Le traité de Pontano (I Trattati delle Virtù Sociali), publié en 1498, est une indication du rôle que l’architecture et que l’ameublement, en l’occurrence l’objet d’art, ont sur l’image de leur propriétaire (Coffin 1991 : 250). Pour Pontano, la « magnificence », qui incite aux grandes dépenses et oblige une richesse des matériaux, a nécessairement un caractère public, puisque la plupart du temps il s’agit d’architectures qui sont « données » à la ville (Coffin 1991 : 250). Pontano identifie dans son traité une seconde vertu, qui va de pair avec la « magnificence », la « splendeur ». Cette qualité est représentée dans l’ornement domestique; soit dans l’attention portée envers l’apparence du propriétaire autant que dans l’ameublement et la disposition des choses lui appartenant (Coffin 1991 : 250). Si la « magnificence » est caractérisée par le monumental et possède un aspect public, la « splendeur » quant à elle est symptomatique de l’ostentation et de l’espace privé (Coffin 1991 : 250). Coffin établit un rapprochement entre la notion de « splendeur » et celle de « consommation ostentatoire » proposée par l’économiste américain Thorstein Veblen. La théorie de Veblen veut voir dans la consommation d’un individu un intérêt plus marqué, pour ce dernier, envers le statut que lui confèrent ses possessions, ce qu’elles reflètent de lui – en termes de richesse, d’intellect, de goût, de pouvoir, etc. – plutôt que la valeur utilitaire que celles-ci possèdent. Cette « consommation ostentatoire » est exactement ce que recherche le mécène lorsqu'il soutien la création d’une œuvre. Nous savons que ce qui compte pour le mécène est l’image de lui-même que l’œuvre envoie à autrui, il nous apparaît donc conséquent de percevoir dans son désir d’apparaître comme un homme « splendide » à travers ses possessions, en l’occurrence les œuvres d’art. Pour Pontano, le mécénat et la possession de statues, de tableaux et de meubles est l’impératif de l’homme « splendide », puisque « their appearance is pleasing and lends prestige to the owner […] » (Coffin 1991 : 250).

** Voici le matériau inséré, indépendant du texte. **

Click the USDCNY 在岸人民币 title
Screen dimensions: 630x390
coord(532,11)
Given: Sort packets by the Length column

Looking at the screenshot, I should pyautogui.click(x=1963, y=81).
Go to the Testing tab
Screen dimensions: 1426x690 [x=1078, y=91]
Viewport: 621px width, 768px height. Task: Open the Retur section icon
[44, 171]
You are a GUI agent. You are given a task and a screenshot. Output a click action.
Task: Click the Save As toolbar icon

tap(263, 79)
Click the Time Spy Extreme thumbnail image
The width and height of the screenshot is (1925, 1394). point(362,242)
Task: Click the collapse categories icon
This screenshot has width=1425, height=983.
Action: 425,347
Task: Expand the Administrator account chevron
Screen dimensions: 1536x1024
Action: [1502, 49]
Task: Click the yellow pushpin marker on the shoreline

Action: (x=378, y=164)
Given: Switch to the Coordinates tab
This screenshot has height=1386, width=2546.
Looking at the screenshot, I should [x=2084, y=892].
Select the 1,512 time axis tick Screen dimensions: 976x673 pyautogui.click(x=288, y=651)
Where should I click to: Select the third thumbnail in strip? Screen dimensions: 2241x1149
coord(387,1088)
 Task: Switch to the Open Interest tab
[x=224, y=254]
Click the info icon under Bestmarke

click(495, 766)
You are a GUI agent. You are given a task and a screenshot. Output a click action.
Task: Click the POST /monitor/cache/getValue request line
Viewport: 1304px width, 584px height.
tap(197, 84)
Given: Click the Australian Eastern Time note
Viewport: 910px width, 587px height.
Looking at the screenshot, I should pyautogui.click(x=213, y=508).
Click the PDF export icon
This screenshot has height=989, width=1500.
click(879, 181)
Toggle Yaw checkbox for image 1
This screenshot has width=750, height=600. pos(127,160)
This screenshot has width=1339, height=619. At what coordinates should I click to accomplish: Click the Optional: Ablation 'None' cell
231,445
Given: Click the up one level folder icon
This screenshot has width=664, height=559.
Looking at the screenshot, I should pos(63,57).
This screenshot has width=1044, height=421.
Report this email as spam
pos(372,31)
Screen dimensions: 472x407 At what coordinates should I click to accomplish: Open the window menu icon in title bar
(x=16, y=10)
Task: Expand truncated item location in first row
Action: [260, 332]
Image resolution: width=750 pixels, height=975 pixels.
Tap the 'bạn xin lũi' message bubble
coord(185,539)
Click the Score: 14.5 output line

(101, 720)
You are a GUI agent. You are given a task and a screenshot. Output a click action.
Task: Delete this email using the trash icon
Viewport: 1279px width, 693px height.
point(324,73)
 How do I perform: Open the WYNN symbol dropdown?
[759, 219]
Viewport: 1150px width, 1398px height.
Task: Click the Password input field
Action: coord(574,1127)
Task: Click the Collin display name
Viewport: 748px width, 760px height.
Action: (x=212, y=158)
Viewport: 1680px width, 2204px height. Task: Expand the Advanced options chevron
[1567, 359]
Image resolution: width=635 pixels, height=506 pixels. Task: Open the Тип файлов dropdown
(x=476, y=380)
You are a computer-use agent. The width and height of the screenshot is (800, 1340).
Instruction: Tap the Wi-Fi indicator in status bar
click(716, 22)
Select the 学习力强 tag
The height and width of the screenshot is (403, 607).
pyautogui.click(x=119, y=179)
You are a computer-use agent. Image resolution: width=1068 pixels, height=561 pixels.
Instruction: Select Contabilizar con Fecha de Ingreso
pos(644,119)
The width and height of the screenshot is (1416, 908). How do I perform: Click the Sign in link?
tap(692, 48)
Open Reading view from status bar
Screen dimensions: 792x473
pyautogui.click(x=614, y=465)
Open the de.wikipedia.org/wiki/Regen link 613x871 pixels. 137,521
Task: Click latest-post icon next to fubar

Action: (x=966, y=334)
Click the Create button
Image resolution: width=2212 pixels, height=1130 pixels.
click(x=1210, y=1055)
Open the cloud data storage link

D’autres motivations, six au total, sont évoquées par le marchand Florentin Giovanni Rucellai (Baxandall 1972 : 1-3). Ces motivations sont toutes plus ou moins en lien avec les vertus de la « magnificence » et de la « splendeur ». Au premier chef, il y a celle consistant à vouloir posséder les meilleures choses, que nous avons déjà mentionnée. Il a ensuite la volonté de servir la gloire de Dieu, qui prodigue au mécène un sentiment de contentement et de plaisir. Puis le désir de faire

honneur à sa ville. En quatrième lieu vient la prétention du mécène à se commémorer lui-même; cet attrait est visible dans les dépenses colossales qu’engendrent la construction et la décoration d’églises et de palais privés (Baxandall 1972 : 2). Ceux-ci viennent s’intégrer dans le tissu urbain en conservant éternellement la mémoire de celui qui a payé pour leurs réalisations, léguant du coup un souvenir impérissable du mécène à la ville et l’immortalité à ce dernier (Mateer 2000 : 9). Il y a ensuite un motif qui n’est pas sans rappeler celui de la « magnificence », celui voulant que l’on ressente du plaisir à l’égard de la dépense vertueuse (Baxandall 1972 : 2). Effectivement, dépenser de l’argent sur des installations publiques, tel que des églises et des œuvres d’art est compris comme une vertu et un plaisir nécessaire. Il s’agit d’un « remboursement » à la société, un impératif qui se situe entre la donation charitable et le paiement de taxes ou de la dîme. La sixième motivation est simple. Elle consiste à éprouver de la jouissance en regardant une bonne peinture, il s’agit essentiellement de ressentir le plaisir esthétique que peut prodiguer une œuvre (Baxandall 1972 : 2).